No, it's quite the opposite.
Since s is an automatic storage local scoped (i.e., block scoped) variable, unless initialized explicitly, the contents are indeterminate.
Quoting C11, chapter §6.7.9
If an object that has automatic storage duration is not initialized explicitly, its value is indeterminate. [...].
However, if you want to zero-initialize the variable for an(y) aggregate type, you can simply use an initialization statement like
aggregate-type variable = {0};
which uses the following property from paragraph 21 of the same chapter, (emphasis mine)
If there are fewer initializers in a brace-enclosed list than there are elements or members of an aggregate, or fewer characters in a string literal used to initialize an array of known size than there are elements in the array, the remainder of the aggregate shall be initialized implicitly the same as objects that have static storage duration.
If a variable (struct or otherwise) is declared local to a function or a containing scope (i.e. has automatic storage duration), it is not initialized in any way. You need to explicitly set the fields in the struct.

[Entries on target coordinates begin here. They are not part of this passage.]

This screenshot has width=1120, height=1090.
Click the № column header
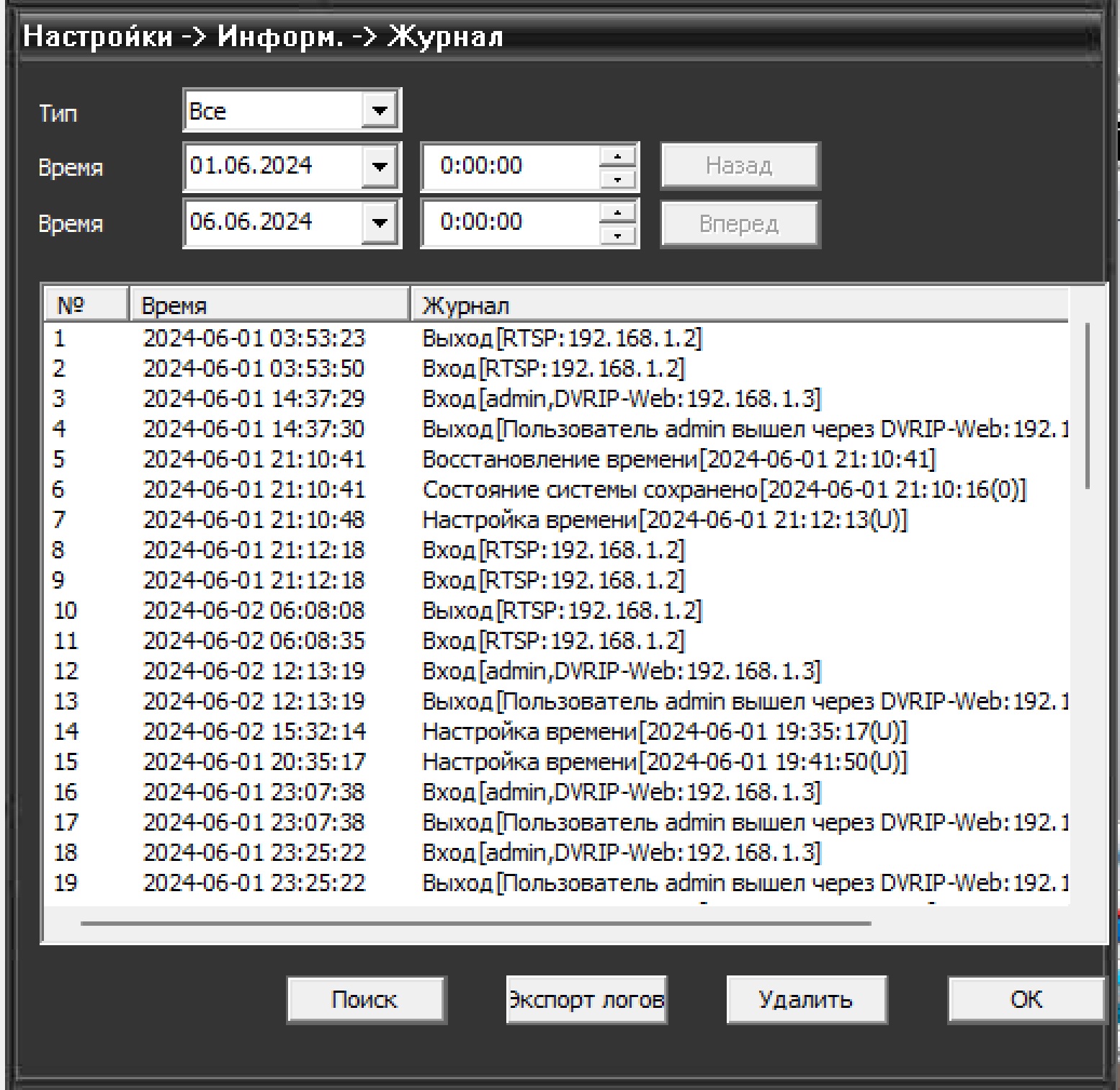86,305
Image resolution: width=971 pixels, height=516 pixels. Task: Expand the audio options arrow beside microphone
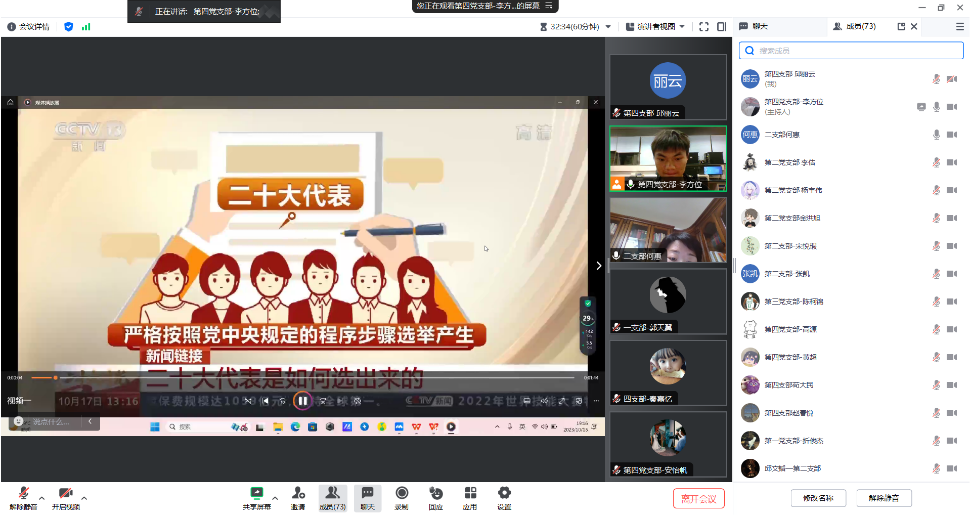41,497
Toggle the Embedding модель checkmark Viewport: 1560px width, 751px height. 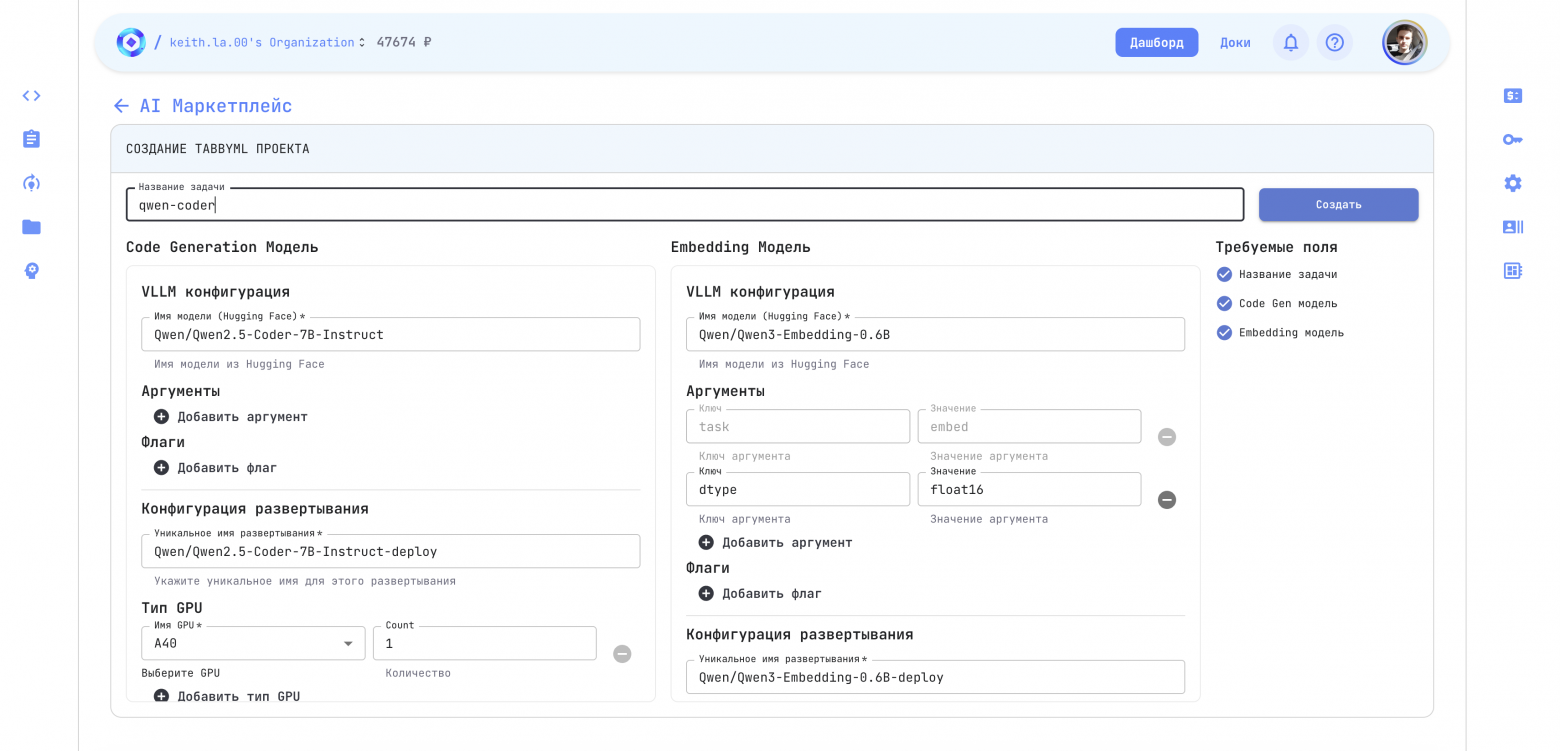click(x=1224, y=332)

If you initialize at least one field of a struct but not all, then the remaining fields will be initialized the same as file scope variables (i.e. variables with static storage duration), which means NULL for pointer types and 0 for numeric types.
From section 6.7.9 of the C standard:
10 If an object that has automatic storage duration is not initialized explicitly, its value is indeterminate. If an object that has static or thread storage duration is not initialized explicitly, then:
— if it has pointer type, it is initialized to a null pointer;
— if it has arithmetic type, it is initialized to (positive or unsigned) zero;
— if it is an aggregate, every member is initialized (recursively) according to these rules, and any padding is initialized to zero bits;
— if it is a union, the first named member is initialized (recursively) according to these rules, and any padding is initialized to zero bits;
...
21 If there are fewer initializers in a brace-enclosed list than there are elements or members of an aggregate, or fewer characters in a string literal used to initialize an array of known size than there are elements in the array, the remainder of the aggregate shall be initialized implicitly the same as objects that have static storage duration.
No, they won't be initialized at all. The structure values will end up with whatever garbage is on the stack where the structure is placed.